● **Aim of the task**:
The expected answer holds every line from the first line of the data below through the line containing "[Twitter/X] (26, 2506)", exactly as written, and no other line.
(Recorded information Opens)
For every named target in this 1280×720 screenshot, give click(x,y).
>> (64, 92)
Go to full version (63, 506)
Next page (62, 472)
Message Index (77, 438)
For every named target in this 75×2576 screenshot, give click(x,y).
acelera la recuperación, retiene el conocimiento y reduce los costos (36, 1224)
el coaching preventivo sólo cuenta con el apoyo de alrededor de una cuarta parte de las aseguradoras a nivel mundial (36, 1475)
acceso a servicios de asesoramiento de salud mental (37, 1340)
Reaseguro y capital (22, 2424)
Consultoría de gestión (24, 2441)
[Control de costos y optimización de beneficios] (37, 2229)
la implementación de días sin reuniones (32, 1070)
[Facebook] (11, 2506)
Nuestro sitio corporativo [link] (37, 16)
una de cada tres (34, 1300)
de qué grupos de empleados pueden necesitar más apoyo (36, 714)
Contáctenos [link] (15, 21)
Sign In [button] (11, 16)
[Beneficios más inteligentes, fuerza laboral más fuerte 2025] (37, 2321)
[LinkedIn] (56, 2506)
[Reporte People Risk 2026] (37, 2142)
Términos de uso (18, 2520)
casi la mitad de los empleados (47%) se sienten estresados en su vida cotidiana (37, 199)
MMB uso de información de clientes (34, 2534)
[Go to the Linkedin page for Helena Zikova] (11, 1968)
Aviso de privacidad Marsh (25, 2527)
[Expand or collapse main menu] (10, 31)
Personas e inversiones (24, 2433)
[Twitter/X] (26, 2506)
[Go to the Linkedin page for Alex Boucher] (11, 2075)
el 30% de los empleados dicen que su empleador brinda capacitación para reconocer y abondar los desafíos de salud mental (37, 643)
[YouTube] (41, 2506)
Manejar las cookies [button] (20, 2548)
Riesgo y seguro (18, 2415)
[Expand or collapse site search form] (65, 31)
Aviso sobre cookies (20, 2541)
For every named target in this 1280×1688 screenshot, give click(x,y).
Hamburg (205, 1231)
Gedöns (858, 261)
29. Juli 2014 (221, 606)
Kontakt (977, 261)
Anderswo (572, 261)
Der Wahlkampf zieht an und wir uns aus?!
(Recorded information Closes)
● **Exercise response**:
For every named target in this 1280×720 screenshot, give click(x,y).
>> (64, 92)
Go to full version (63, 506)
Next page (62, 472)
Message Index (77, 438)
For every named target in this 75×2576 screenshot, give click(x,y).
acelera la recuperación, retiene el conocimiento y reduce los costos (36, 1224)
el coaching preventivo sólo cuenta con el apoyo de alrededor de una cuarta parte de las aseguradoras a nivel mundial (36, 1475)
acceso a servicios de asesoramiento de salud mental (37, 1340)
Reaseguro y capital (22, 2424)
Consultoría de gestión (24, 2441)
[Control de costos y optimización de beneficios] (37, 2229)
la implementación de días sin reuniones (32, 1070)
[Facebook] (11, 2506)
Nuestro sitio corporativo [link] (37, 16)
una de cada tres (34, 1300)
de qué grupos de empleados pueden necesitar más apoyo (36, 714)
Contáctenos [link] (15, 21)
Sign In [button] (11, 16)
[Beneficios más inteligentes, fuerza laboral más fuerte 2025] (37, 2321)
[LinkedIn] (56, 2506)
[Reporte People Risk 2026] (37, 2142)
Términos de uso (18, 2520)
casi la mitad de los empleados (47%) se sienten estresados en su vida cotidiana (37, 199)
MMB uso de información de clientes (34, 2534)
[Go to the Linkedin page for Helena Zikova] (11, 1968)
Aviso de privacidad Marsh (25, 2527)
[Expand or collapse main menu] (10, 31)
Personas e inversiones (24, 2433)
[Twitter/X] (26, 2506)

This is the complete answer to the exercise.